## PROVIDED MATERIAL
>>
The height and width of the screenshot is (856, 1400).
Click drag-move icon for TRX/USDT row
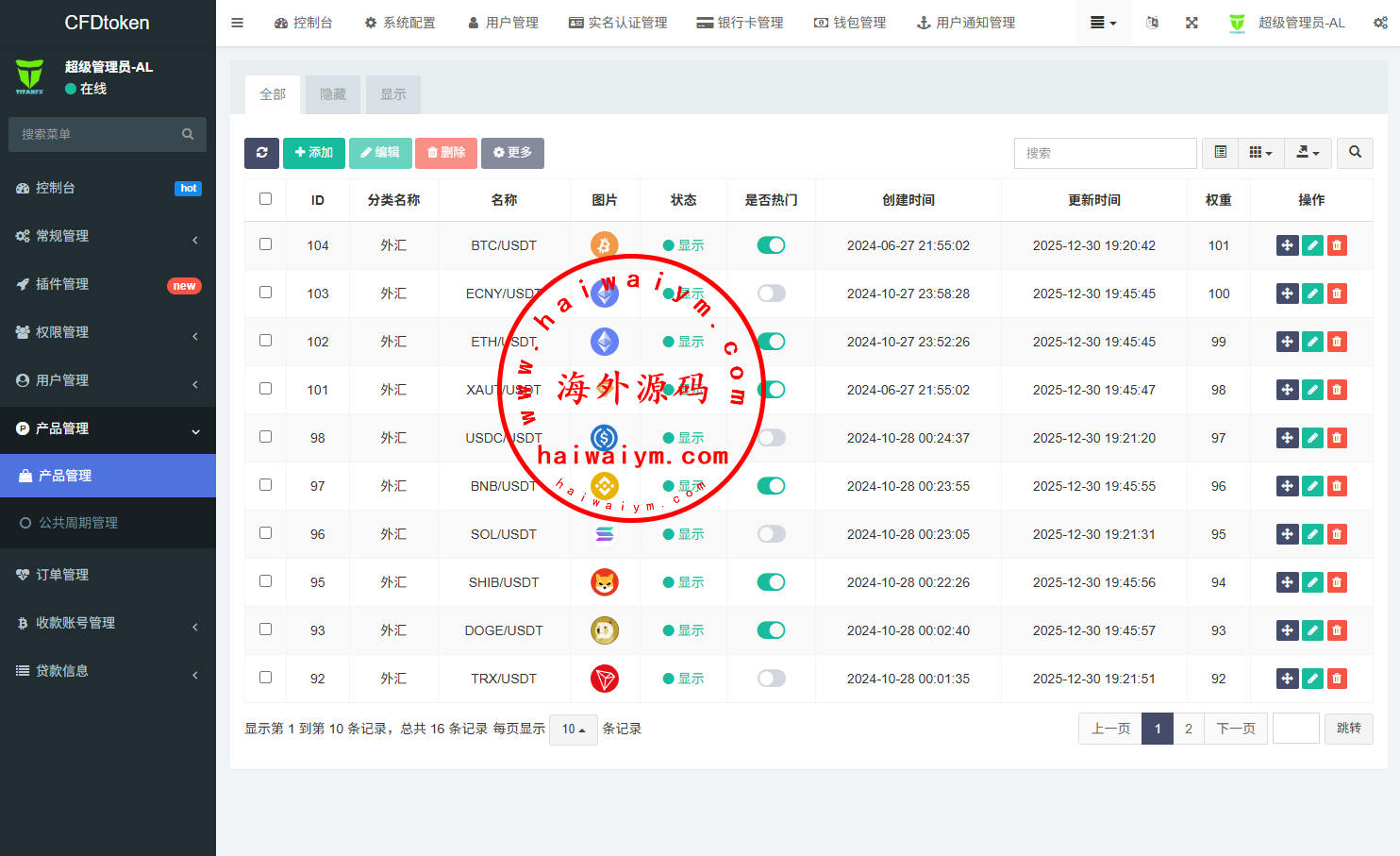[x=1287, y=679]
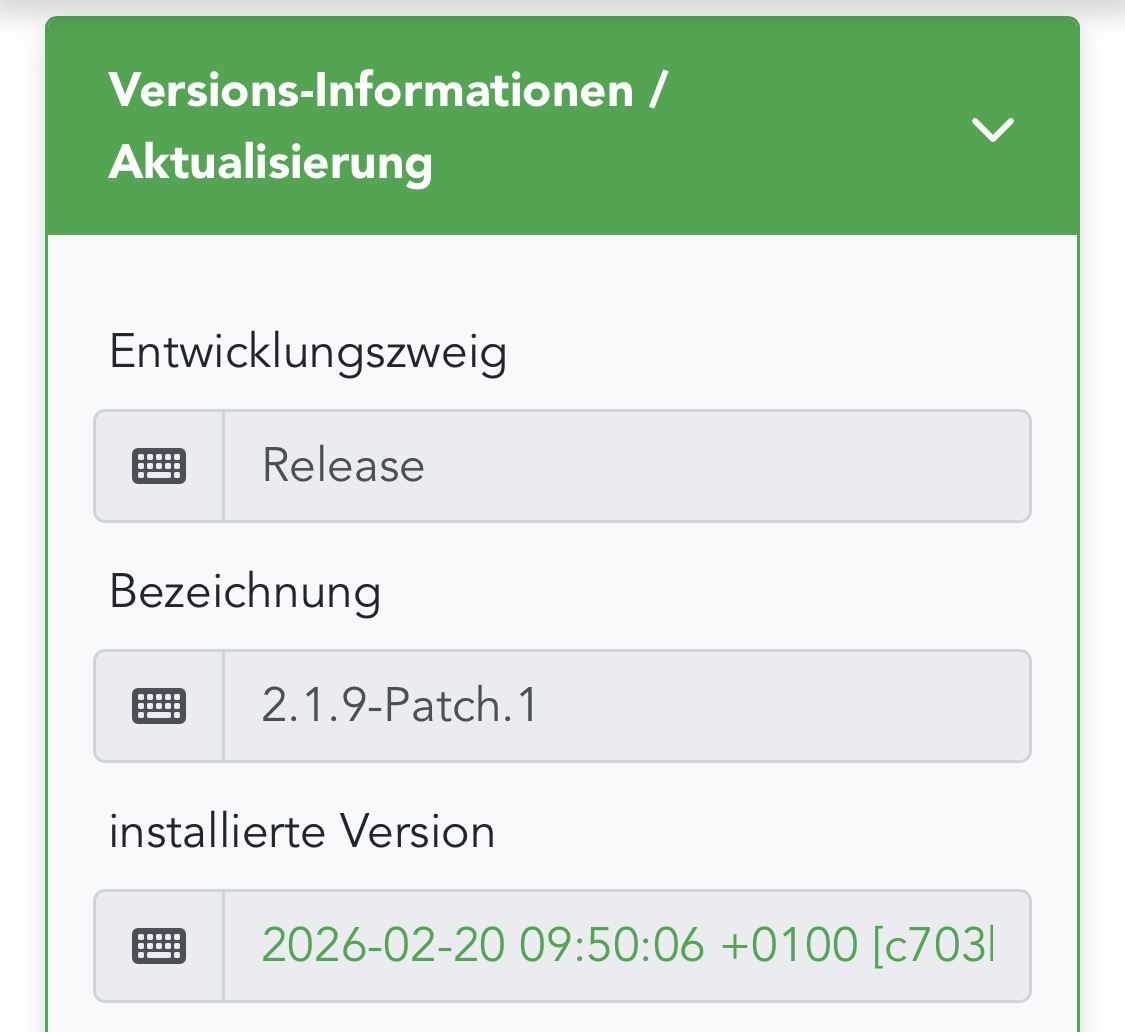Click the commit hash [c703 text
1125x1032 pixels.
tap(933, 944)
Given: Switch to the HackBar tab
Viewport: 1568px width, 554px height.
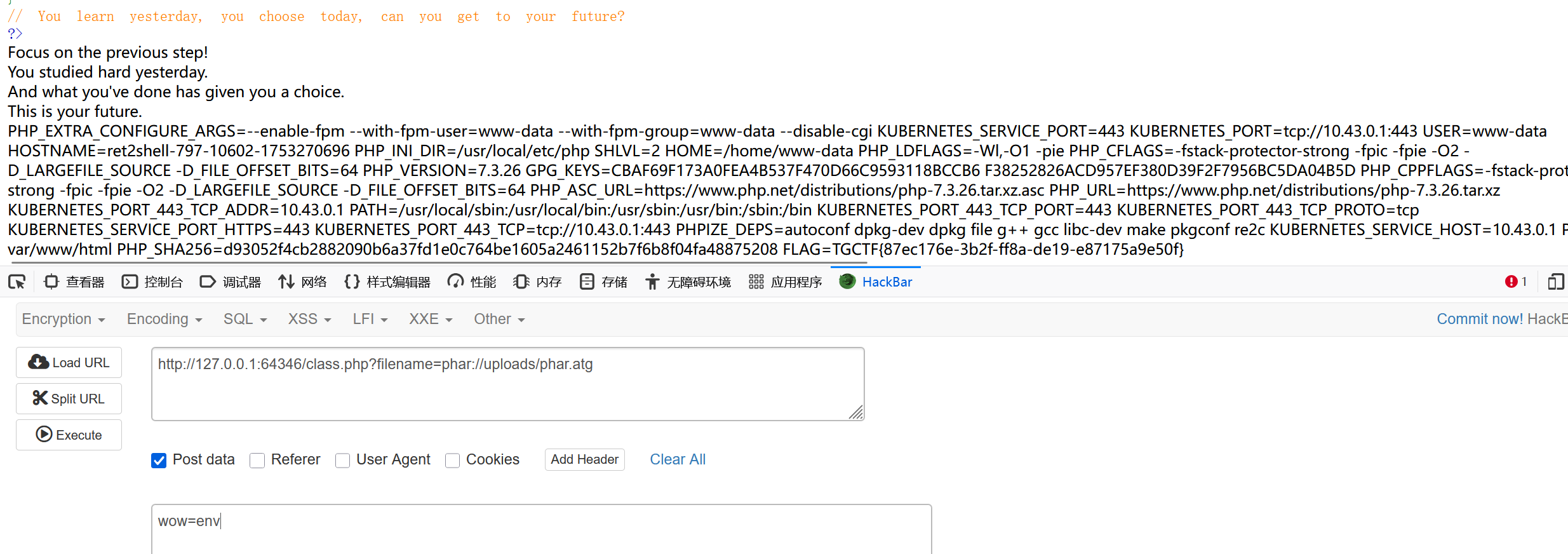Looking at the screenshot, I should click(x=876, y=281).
<<
>>
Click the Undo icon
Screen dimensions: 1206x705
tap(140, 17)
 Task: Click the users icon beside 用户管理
<<
>>
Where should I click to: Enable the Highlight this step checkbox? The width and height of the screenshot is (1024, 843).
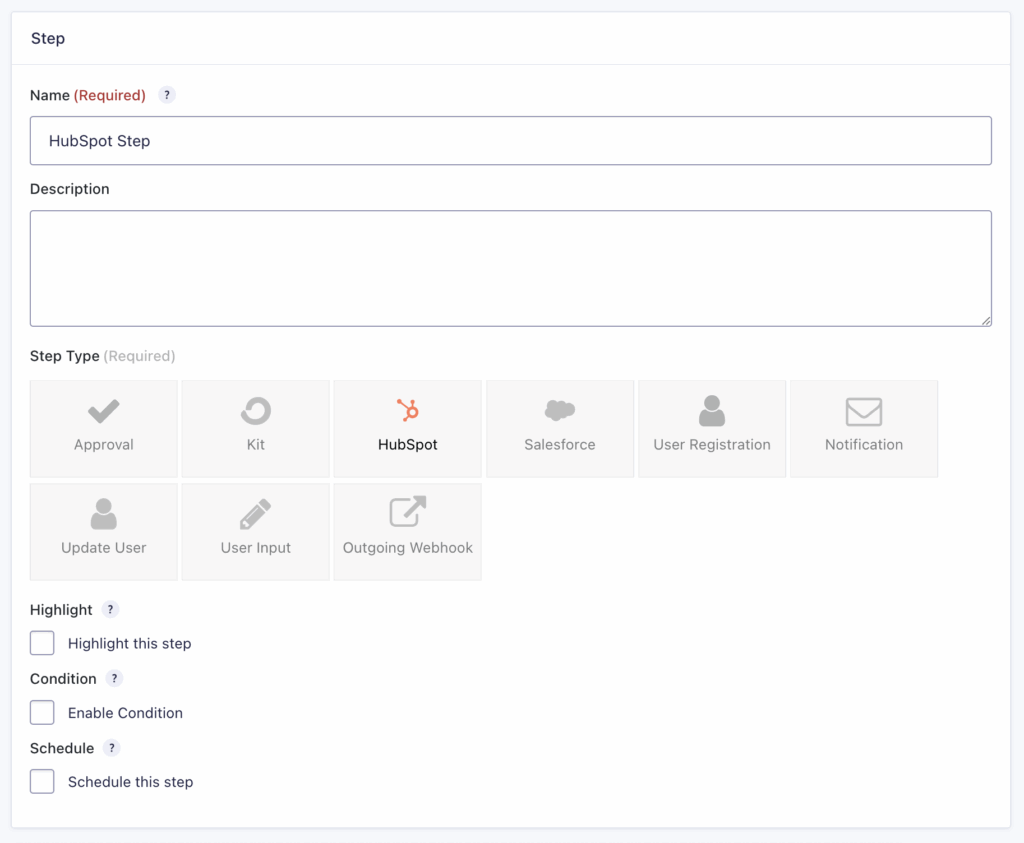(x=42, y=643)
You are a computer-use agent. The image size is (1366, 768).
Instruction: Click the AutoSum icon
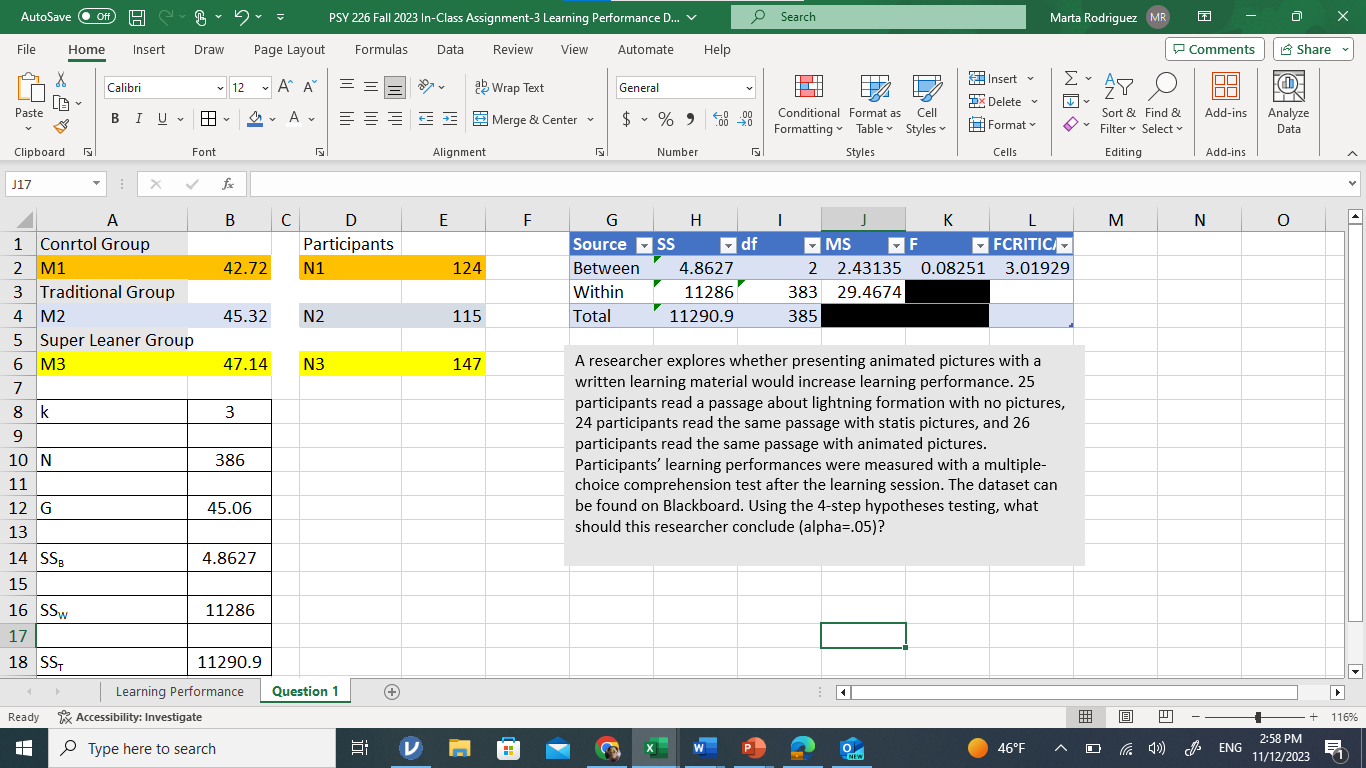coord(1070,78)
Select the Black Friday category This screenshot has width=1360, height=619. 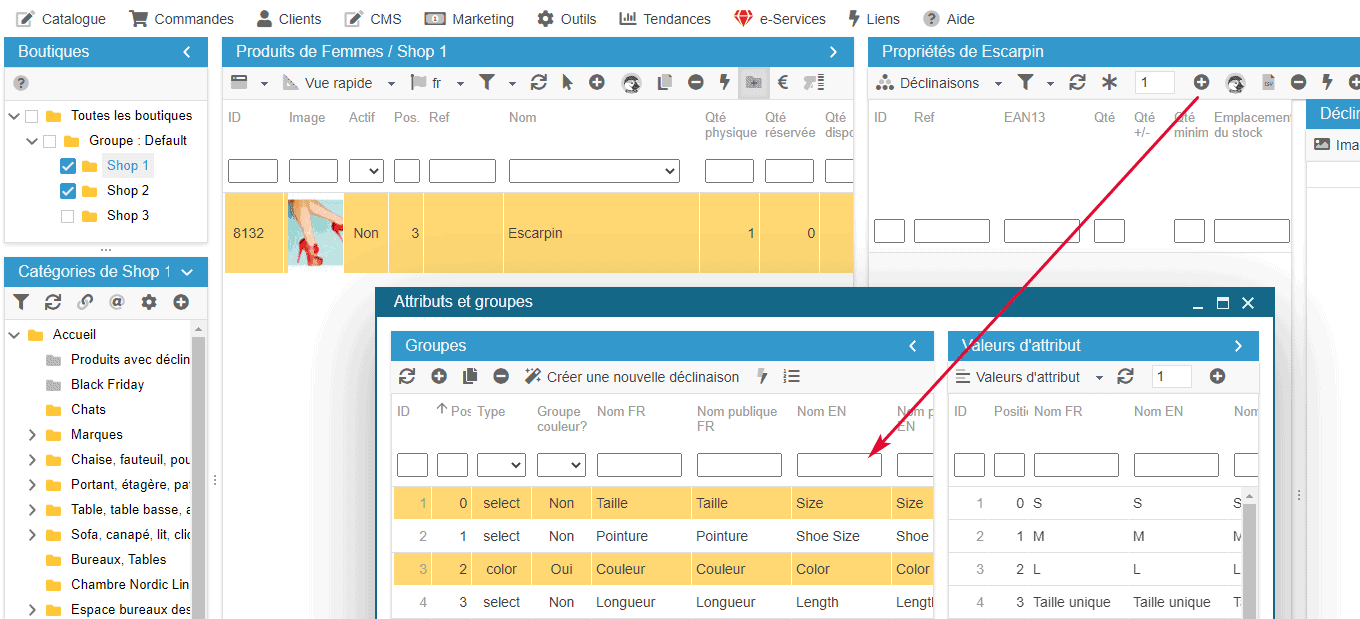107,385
<<
## EXERCISE
Reproduce exactly the lines of the data above that run from the line with "The height and" down to the line with "Given: Switch to the HackBar tab", both ends included. Pictures do not belong in the copy.

## ANSWER SECTION
The height and width of the screenshot is (856, 1400).
Click drag-move icon for TRX/USDT row
[x=1287, y=679]
Click the commit hash [c703 text
1125x1032 pixels.
tap(933, 944)
Given: Switch to the HackBar tab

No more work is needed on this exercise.